The example describes a service which is capable of receiving XML documents sent to it as attachments. The WSDL extract in Code Example 1 shows the MIME bindings.
<types>
<schema
xmlns="http://www.w3.org/2001/XMLSchema"
xmlns:xsi="http://www.w3.org/2001/XMLSchema-instance"
xmlns:wsi="http://ws-i.org/profiles/basic/1.1/xsd"
xmlns:wsdl="http://schemas.xmlsoap.org/wsdl/"
targetNamespace="urn:AttachmentPurchaseOrderService">
<import
namespace="http://ws-i.org/profiles/basic/1.1/xsd"
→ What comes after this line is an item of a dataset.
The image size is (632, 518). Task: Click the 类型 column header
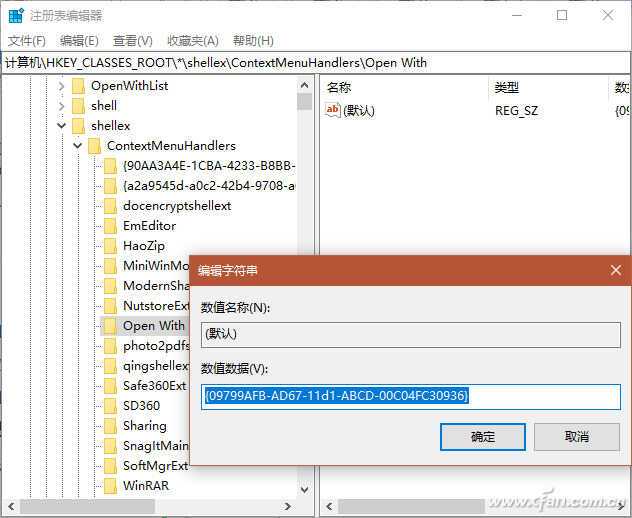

schemaLocation="WS-ISwA.xsd"/>
<element name="statusmessage"
type="wsi:swaRef"/>
<element name="InvalidPOException"
type="string"/>
</schema>
</types>
...
<message
name="AttachmentPurchaseOrderServiceSEI_submitPO">
<part
name="attachment_1" type="xsd:hexBinary"/>
</message>
<message
name="AttachmentPurchaseOrderServiceSEI_submitPOResponse">
<part name="response"
element="ns1:statusmessage"/>
</message>
<message name="InvalidPOException">
<part
name="InvalidPOException" element="ns1:InvalidPOException"/>
</message>
...
<portType
name="AttachmentPurchaseOrderServiceSEI">
<operation name="submitPO">
<input
message="tns:AttachmentPurchaseOrderServiceSEI_submitPO"/>
<output
message="tns:AttachmentPurchaseOrderServiceSEI_submitPOResponse"/>
<fault name="InvalidPOException"
message="tns:InvalidPOException"/>
</operation>
</portType>
<binding
name="AttachmentPurchaseOrderServiceSEIBinding"
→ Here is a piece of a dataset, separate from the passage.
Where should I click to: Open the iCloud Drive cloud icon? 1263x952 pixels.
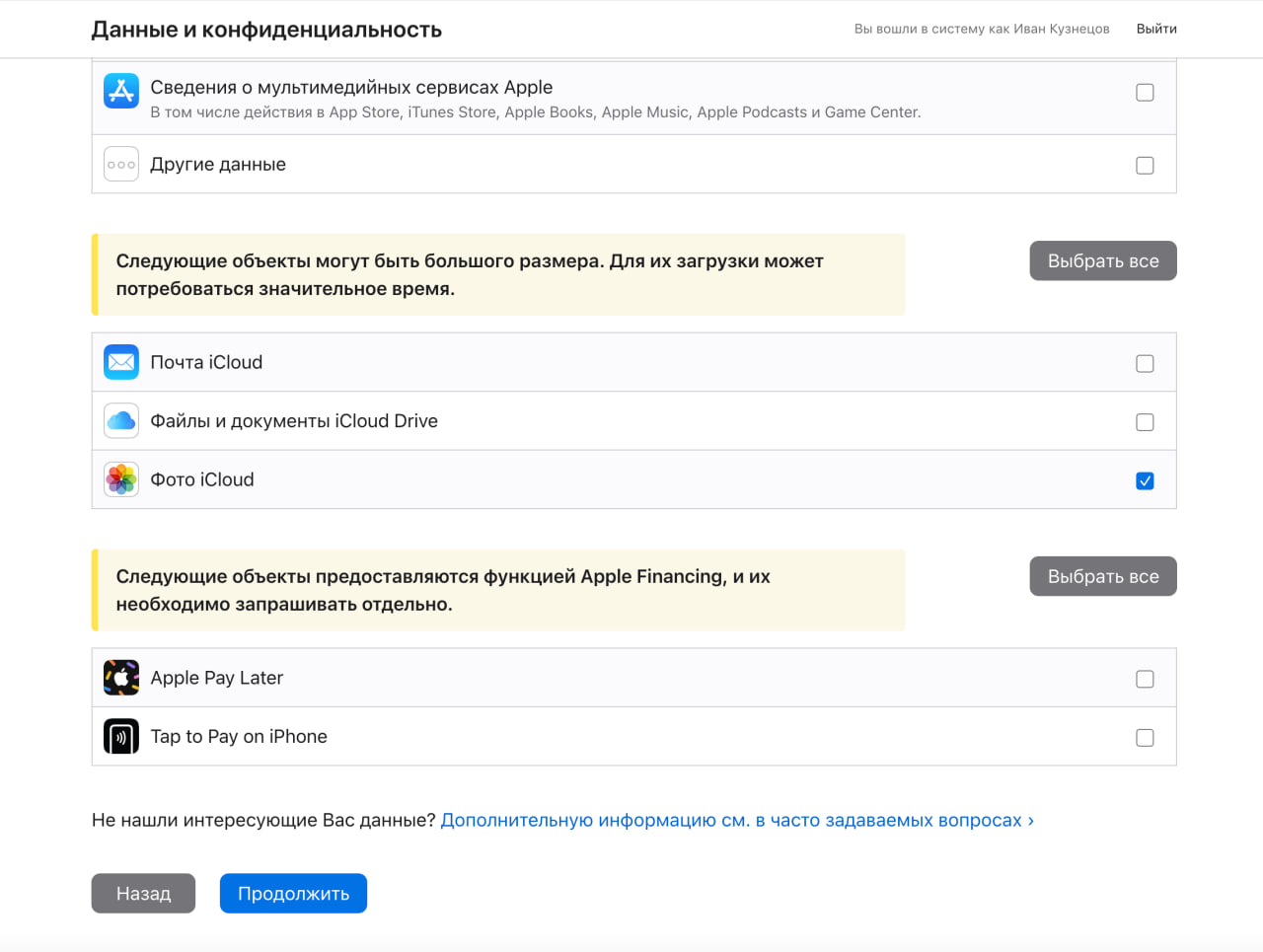click(120, 420)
type="tns:AttachmentPurchaseOrderServiceSEI">
<soap:binding style="document"
transport="http://schemas.xmlsoap.org/soap/http"/>
<operation name="submitPO">
<input>
<mime:multipartRelated>
<mime:part>
<soap:body
use="literal"/>
</mime:part>
<mime:part>
<mime:content part="attachment_1" type="text/xml"/>
</mime:part>
</mime:multipartRelated>
</input>
<output>
<mime:multipartRelated>
<mime:part>
<soap:body
parts="response" use="literal"/>
</mime:part>
</mime:multipartRelated>
</output>
<fault name="InvalidPOException">
<soap:fault name="InvalidPOException"
use="literal"/>
</fault>
</operation>
</binding>
public interface
AttachmentPurchaseOrderServiceSEI extends Remote {
public URI submitPO(Source attachment_1) throws
InvalidPOException,
RemoteException;
}
Code Example 2: The Service Endpoint Interface
Some of the disadvantages of this strategy of using attachments are
potential compromise of interoperability. Not all toolkits support the
Attachment Profile 1.0. The Attachment Profile 1.0 is not part of WS-I
Basic Profile 1.0 but will be included in upcoming versions of
Basic Profile. In fact, MIME attachment support is currently not
available on the .NET platform. Therefore, if you are designing Web
services that need to be consumed by C# clients, the use of attachments
is not a good choice for passing XML documents right now.